5. Bodywork not defined in Articles above
   1. In addition to the bodywork defined and regulated by Articles above, the following components are permitted:
      Antennae and pitot tubes may be mounted on the upper surface of Forward Chassis the survival cell ahead of the cockpit opening.
   2. Ducts and primary heat exchangers provided they are not visible when viewed from the outside of the car, at any angle perpendicular to the X-axis.
   3. A slip sensor and its minimal fairings may be mounted underneath the Forward Chassis provided it lies entirely within 25mm of the car centre plane, above Z=120 and in the region 50 < X_F < 450. The external surface of the combined slip sensor and fairings must form a single curve when intersected by any Z plane.
      
6. Wheel bodywork
   Wheel bodywork is composed of:
   1. Drum
   2. Scoop
   3. Internal Cooling Ducts
   4. Wheel Cover
      A single Wheel Cover per wheel, must be rigidly secured to the wheel rim such that it has the same rotational velocity as the wheel it is connected to and forms an aerodynamic seal to the wheel rim.
      
7. Suspension Fairings
   Suspension Fairings must be fitted to all suspension members defined in the dedicated article 10, with the exception of those of circular cross section.

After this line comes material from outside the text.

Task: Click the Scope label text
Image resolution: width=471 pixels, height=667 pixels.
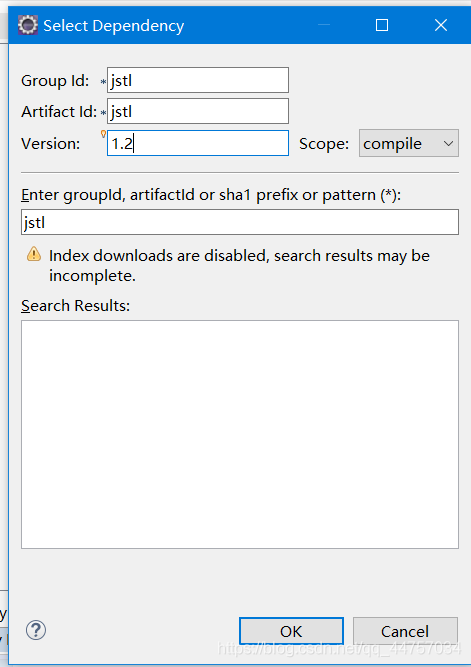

   Each suspension fairing must:
   1. Fully cover the suspension member it corresponds to and any other components supported on it, such as hydraulic brake lines, electrical wiring and wheel tethers (all of which must be supported on a suspension member), over the span exposed to the external air stream.
   2. Be rigid and rigidly secured to the suspension member (rigidly secured means not having any degree of freedom).

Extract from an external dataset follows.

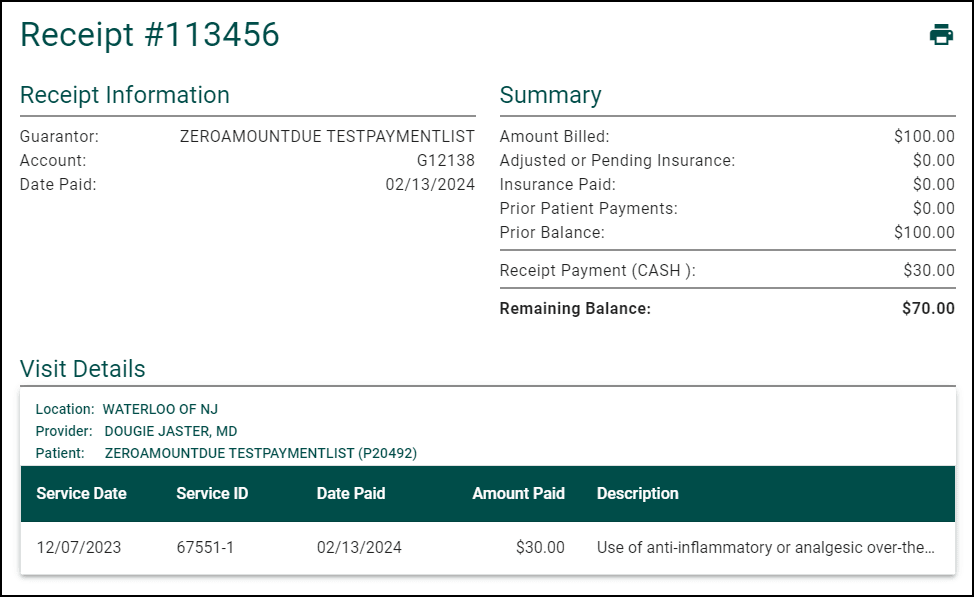Click the Receipt Payment $30.00 value

coord(929,270)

      Minimal deformation will nonetheless be accepted.
   3. Fairings of suspension members which share an attachment point will be considered by a virtual dissection into discrete components.

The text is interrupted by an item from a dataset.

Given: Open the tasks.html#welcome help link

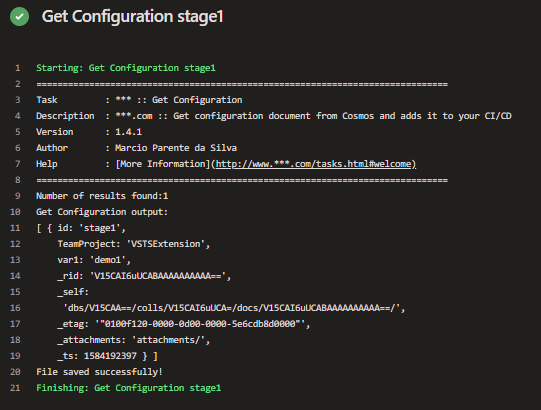Looking at the screenshot, I should point(316,164).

   4. In order to permit suspension travel while maintaining an aerodynamic seal, minimal flexible components may be fitted between the Suspension Fairings and the following components: Chassis and nose, Rear Bodywork, Wheel Bodywork and Gearbox case.
      
      Other details or restriction are included in article 10, specific to suspensions.
      
8. Aerodynamic Component Flexibility
   All load deflection tests must have a nominally linear elastic relationship unless otherwise stated
   
9. Volumes Legality
   Other than parts or components, whose design or dimensions or technology of construction are regulated due to safety reasons, there is no minimum or maximum volumes limitation for any of the car items, as long as the whole assemblied car complies with all Articles of the Technical Rugulations and it is certified passing all Safety Assessments and Tests as described in this rulebook.